Lady Pelham passed through the hall as this letter was lying upon the table, waiting the servant who was to carry it to the post. She looked at it. The sheet was completely filled. She wondered what it could contain. She took it up and examined it, as far as the seal would permit her. What she saw did but increase her curiosity. It was only wafered, and therefore easily opened; but then it was so dishonourable to open a letter. Yet what could the letter be the worse? A girl should have no secrets from her near relations. Still, to break a seal!--it was punishable by law. Lady Pelham laid down the letter, and walked away, already proud of having disdained to do a base action; but she heard the servant coming for his charge; she thought it best to have time to consider the matter. She could give him the letter at any time, and she slipped it into her pocket.
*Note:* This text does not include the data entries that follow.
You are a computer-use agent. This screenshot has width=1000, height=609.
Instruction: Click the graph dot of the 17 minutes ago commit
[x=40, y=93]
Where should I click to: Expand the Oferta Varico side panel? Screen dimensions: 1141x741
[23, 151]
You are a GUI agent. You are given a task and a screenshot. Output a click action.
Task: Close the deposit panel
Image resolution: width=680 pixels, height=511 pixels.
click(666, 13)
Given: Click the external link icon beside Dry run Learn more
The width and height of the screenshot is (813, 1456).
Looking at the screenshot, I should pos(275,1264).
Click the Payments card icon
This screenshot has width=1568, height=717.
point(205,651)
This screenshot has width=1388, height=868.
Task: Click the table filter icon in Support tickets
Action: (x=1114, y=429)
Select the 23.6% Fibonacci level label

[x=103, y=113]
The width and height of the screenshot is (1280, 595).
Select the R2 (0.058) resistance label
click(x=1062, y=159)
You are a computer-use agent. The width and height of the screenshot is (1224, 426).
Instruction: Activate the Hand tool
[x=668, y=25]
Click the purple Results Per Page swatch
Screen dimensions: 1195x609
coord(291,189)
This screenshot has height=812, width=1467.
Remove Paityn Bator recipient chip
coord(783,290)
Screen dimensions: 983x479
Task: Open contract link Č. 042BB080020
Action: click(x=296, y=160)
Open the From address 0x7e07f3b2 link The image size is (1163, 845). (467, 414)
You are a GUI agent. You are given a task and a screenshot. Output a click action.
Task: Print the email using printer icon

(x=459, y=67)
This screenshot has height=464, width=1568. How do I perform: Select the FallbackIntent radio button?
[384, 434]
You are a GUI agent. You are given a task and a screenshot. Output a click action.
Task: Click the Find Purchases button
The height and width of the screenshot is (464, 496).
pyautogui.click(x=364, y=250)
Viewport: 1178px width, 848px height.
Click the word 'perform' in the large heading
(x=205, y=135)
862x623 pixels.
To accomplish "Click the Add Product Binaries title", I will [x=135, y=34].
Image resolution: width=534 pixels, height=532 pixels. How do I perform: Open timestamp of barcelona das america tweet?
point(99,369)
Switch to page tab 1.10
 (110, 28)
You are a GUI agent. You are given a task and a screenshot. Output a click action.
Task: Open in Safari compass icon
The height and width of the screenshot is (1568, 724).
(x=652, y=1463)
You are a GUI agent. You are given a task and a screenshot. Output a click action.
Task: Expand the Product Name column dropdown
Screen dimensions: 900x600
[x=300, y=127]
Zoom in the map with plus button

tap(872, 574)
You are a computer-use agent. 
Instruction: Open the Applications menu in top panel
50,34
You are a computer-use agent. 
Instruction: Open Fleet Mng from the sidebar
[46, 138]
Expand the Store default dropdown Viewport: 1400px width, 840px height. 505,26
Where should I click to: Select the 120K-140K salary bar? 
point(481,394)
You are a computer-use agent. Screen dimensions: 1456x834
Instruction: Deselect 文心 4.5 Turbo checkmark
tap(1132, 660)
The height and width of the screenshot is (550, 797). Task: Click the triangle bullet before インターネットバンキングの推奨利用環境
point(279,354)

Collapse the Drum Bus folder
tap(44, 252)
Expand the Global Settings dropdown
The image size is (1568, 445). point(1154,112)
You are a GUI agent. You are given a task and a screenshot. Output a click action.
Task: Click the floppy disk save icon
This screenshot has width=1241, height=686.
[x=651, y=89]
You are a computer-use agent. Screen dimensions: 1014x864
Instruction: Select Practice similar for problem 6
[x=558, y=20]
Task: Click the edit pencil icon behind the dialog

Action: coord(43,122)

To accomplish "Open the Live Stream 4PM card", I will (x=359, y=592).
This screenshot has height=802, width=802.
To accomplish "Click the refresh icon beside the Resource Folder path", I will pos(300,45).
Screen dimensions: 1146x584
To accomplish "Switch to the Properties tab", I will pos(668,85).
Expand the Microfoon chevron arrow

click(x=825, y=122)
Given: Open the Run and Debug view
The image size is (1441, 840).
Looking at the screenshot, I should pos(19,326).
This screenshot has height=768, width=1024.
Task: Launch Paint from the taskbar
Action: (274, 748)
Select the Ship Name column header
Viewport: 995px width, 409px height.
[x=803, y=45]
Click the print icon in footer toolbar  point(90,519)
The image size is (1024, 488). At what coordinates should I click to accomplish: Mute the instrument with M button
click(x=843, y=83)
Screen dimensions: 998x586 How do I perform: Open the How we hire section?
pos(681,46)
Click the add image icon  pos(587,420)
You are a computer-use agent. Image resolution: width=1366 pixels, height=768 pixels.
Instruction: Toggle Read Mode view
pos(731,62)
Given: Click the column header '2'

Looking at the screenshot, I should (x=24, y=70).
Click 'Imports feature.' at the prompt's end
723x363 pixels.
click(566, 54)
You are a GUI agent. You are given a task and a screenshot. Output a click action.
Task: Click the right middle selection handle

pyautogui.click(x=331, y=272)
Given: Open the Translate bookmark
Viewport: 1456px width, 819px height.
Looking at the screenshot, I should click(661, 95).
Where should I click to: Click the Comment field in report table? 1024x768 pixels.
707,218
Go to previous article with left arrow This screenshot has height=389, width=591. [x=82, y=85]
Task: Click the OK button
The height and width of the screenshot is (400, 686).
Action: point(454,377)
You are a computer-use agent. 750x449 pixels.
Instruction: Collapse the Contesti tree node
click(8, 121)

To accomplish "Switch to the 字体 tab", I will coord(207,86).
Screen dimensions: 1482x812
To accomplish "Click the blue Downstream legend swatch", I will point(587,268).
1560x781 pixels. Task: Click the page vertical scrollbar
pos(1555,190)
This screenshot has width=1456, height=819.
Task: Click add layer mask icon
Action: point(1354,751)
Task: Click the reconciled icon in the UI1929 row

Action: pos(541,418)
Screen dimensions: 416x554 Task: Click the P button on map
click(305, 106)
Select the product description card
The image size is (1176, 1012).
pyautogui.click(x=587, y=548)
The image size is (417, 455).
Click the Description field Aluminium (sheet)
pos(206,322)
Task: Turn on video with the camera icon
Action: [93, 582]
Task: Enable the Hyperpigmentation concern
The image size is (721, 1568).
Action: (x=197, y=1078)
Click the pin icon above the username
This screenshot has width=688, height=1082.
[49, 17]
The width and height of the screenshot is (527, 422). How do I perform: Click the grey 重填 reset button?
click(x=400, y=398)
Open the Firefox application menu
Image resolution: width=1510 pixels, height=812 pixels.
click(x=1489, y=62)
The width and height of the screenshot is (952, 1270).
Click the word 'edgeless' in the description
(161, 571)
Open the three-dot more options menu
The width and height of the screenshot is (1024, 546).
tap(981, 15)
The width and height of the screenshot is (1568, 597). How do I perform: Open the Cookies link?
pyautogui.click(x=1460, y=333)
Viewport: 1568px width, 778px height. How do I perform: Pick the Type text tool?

Sad sentence is produced against "the woman who deliberates." Lady Pelham read the letter; and then, in the heat of her resentment at the manner in which her favourite was mentioned, showed it to Hargrave. As he marked the innocent confiding frankness, the unconstrained respect, the chastened yet avowed regard, with which Laura addressed his rival, and contrasted them with the timid caution which, even during the reign of passion, had characterised her intercourse with himself, contrasting them too with the mixture of pity, dislike, and dread, which had succeeded her infatuation, all the pangs of rage and jealousy took hold on the soul of Hargrave. He would have vented his phrensy by tearing the letter to atoms, but Lady Pelham snatched it from his quivering grasp, and, dreading detection, sealed and restored it to its first destination.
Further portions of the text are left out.